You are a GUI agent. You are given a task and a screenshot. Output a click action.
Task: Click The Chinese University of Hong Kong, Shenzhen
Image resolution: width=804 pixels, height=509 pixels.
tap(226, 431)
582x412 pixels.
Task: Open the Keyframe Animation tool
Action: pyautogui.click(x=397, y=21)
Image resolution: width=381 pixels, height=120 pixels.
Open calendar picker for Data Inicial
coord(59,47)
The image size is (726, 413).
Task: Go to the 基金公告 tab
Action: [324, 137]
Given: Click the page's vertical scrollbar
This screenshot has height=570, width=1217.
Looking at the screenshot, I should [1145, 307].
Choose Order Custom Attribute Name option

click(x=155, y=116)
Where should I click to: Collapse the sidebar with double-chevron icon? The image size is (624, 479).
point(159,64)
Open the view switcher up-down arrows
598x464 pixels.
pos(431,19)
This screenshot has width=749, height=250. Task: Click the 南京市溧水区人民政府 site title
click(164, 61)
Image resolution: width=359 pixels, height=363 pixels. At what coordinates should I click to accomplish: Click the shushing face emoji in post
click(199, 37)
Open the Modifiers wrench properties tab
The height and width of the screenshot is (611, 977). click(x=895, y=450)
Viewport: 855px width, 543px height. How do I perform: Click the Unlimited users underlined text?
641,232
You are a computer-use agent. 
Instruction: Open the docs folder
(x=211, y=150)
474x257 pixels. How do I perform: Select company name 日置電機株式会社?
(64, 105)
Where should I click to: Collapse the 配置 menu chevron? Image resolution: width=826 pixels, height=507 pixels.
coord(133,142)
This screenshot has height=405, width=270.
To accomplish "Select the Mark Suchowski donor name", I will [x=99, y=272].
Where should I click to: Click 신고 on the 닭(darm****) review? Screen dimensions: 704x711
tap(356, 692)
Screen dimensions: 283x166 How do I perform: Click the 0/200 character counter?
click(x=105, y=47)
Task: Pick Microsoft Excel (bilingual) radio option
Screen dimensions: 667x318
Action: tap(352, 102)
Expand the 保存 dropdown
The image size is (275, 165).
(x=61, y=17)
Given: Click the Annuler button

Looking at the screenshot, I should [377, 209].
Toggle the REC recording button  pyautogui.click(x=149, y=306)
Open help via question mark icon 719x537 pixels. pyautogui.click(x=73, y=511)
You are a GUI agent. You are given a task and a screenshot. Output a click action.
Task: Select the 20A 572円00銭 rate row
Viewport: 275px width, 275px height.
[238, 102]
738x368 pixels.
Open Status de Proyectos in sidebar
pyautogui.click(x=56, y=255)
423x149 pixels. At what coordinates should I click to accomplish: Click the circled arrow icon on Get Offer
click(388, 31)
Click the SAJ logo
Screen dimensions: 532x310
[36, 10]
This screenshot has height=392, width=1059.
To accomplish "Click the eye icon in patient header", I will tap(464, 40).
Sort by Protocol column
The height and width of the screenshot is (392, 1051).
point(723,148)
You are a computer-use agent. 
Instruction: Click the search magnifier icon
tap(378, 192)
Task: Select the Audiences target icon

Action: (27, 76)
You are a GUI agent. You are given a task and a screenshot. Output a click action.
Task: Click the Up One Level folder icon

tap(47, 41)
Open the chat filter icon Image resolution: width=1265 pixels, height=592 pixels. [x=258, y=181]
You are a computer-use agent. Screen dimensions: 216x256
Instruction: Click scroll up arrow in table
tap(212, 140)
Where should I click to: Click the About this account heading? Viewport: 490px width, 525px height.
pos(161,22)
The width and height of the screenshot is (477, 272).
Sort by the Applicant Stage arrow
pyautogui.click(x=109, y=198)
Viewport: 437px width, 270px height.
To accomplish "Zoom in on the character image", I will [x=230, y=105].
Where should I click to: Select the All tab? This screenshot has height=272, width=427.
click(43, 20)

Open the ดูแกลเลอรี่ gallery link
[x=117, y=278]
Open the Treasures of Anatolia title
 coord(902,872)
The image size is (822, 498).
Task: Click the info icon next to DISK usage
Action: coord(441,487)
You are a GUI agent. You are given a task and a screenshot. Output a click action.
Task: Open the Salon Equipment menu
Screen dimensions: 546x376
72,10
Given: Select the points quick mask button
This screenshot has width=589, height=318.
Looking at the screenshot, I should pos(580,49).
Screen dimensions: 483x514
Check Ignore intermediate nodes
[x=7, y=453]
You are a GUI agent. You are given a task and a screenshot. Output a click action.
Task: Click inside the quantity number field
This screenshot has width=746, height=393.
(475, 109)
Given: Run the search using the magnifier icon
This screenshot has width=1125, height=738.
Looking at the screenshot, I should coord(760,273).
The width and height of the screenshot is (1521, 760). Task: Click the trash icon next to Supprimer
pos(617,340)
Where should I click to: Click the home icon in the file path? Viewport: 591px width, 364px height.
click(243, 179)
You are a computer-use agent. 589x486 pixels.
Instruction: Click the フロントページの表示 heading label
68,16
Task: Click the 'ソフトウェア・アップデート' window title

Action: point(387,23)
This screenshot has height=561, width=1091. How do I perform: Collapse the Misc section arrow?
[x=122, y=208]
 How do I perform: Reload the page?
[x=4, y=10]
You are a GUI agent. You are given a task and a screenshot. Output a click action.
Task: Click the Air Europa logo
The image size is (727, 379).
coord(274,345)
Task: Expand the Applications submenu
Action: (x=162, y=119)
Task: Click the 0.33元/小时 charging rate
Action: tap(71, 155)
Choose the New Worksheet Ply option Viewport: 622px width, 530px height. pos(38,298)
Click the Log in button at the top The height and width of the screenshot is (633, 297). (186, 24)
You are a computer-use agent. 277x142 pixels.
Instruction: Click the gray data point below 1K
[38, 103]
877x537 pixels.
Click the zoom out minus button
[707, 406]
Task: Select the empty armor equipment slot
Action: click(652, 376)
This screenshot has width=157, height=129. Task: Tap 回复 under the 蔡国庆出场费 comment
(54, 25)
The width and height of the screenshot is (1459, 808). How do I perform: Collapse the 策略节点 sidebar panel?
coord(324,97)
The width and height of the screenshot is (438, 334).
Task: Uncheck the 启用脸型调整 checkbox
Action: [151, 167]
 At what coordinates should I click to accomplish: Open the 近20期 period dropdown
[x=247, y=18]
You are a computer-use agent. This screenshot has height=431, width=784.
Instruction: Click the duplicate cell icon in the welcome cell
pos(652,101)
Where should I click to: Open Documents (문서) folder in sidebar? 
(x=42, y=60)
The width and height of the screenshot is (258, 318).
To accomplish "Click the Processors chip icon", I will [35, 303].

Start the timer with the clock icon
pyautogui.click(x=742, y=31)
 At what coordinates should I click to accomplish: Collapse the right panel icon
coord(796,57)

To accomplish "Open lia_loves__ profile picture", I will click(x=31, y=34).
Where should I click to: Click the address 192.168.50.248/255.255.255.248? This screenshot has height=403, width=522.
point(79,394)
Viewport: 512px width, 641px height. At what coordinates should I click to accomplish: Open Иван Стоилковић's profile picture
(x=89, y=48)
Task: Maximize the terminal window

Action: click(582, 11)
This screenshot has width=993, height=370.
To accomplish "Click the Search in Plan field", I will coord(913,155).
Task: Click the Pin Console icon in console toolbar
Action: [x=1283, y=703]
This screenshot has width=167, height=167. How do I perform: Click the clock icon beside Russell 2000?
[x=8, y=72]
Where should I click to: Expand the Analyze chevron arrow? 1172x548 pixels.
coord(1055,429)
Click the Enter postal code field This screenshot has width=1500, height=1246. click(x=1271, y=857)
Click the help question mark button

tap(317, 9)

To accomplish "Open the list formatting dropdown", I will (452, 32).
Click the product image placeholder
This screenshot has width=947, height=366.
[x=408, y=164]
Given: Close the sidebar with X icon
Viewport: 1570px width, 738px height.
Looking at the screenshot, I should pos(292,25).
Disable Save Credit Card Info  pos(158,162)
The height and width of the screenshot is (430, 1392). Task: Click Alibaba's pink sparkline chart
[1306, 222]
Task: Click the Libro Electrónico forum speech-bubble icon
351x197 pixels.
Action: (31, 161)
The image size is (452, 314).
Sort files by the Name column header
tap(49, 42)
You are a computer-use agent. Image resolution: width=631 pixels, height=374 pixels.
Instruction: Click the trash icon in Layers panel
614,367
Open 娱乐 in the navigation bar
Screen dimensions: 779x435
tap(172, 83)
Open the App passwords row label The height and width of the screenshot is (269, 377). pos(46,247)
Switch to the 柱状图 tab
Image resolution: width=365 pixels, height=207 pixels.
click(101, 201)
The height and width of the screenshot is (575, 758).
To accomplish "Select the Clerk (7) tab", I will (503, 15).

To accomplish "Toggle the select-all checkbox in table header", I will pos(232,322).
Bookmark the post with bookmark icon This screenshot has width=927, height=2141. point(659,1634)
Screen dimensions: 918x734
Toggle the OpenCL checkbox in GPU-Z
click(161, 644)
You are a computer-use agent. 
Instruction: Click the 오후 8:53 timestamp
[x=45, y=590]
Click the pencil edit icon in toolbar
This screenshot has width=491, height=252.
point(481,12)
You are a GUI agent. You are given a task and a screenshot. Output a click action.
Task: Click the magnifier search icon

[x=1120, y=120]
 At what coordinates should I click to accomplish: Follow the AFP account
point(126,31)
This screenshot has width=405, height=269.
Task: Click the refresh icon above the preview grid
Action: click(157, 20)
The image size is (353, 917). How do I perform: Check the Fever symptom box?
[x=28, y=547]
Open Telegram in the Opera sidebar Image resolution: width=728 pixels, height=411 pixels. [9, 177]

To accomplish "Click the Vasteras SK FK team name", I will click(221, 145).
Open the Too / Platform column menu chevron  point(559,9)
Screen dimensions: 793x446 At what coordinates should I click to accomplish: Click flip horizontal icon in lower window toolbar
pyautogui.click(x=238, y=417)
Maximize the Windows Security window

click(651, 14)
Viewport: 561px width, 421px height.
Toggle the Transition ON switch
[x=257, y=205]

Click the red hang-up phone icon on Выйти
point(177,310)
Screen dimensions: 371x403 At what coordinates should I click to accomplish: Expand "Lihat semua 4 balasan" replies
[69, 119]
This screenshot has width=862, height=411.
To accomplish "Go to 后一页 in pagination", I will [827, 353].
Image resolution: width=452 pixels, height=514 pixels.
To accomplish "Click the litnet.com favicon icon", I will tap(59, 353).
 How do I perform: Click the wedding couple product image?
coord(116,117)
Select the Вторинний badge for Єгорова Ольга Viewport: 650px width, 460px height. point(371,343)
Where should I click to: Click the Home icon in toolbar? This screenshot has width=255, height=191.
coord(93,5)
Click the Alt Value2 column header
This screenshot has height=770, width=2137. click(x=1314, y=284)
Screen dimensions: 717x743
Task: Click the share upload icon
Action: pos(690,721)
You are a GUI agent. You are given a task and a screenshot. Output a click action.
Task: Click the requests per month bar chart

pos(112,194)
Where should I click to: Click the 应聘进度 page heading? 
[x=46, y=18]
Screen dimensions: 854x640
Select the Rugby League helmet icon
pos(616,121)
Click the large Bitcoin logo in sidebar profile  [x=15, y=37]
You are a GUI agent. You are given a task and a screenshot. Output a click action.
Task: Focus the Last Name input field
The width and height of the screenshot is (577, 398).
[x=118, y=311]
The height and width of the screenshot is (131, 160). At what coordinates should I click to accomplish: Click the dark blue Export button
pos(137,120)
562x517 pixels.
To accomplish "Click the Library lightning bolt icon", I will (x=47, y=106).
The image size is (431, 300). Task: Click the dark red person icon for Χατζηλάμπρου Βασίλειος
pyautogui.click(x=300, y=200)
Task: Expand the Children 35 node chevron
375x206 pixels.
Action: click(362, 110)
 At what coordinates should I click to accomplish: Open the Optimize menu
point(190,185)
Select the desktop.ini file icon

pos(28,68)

____________

After locating the line with "Where should I click to: Click the About" in the material above, return it and each line after it exactly, ending at the line with "Task: Click the Air Europa logo".

Where should I click to: Click the About this account heading? Viewport: 490px width, 525px height.
pos(161,22)
The width and height of the screenshot is (477, 272).
Sort by the Applicant Stage arrow
pyautogui.click(x=109, y=198)
Viewport: 437px width, 270px height.
To accomplish "Zoom in on the character image", I will [x=230, y=105].
Where should I click to: Select the All tab? This screenshot has height=272, width=427.
click(43, 20)

Open the ดูแกลเลอรี่ gallery link
[x=117, y=278]
Open the Treasures of Anatolia title
 coord(902,872)
The image size is (822, 498).
Task: Click the info icon next to DISK usage
Action: coord(441,487)
You are a GUI agent. You are given a task and a screenshot. Output a click action.
Task: Open the Salon Equipment menu
Screen dimensions: 546x376
72,10
Given: Select the points quick mask button
This screenshot has width=589, height=318.
Looking at the screenshot, I should pos(580,49).
Screen dimensions: 483x514
Check Ignore intermediate nodes
[x=7, y=453]
You are a GUI agent. You are given a task and a screenshot. Output a click action.
Task: Click inside the quantity number field
This screenshot has width=746, height=393.
(475, 109)
Given: Run the search using the magnifier icon
This screenshot has width=1125, height=738.
Looking at the screenshot, I should coord(760,273).
The width and height of the screenshot is (1521, 760). Task: Click the trash icon next to Supprimer
pos(617,340)
Where should I click to: Click the home icon in the file path? Viewport: 591px width, 364px height.
click(243, 179)
You are a computer-use agent. 589x486 pixels.
Instruction: Click the フロントページの表示 heading label
68,16
Task: Click the 'ソフトウェア・アップデート' window title

Action: point(387,23)
This screenshot has height=561, width=1091. How do I perform: Collapse the Misc section arrow?
[x=122, y=208]
 How do I perform: Reload the page?
[x=4, y=10]
You are a GUI agent. You are given a task and a screenshot. Output a click action.
Task: Click the Air Europa logo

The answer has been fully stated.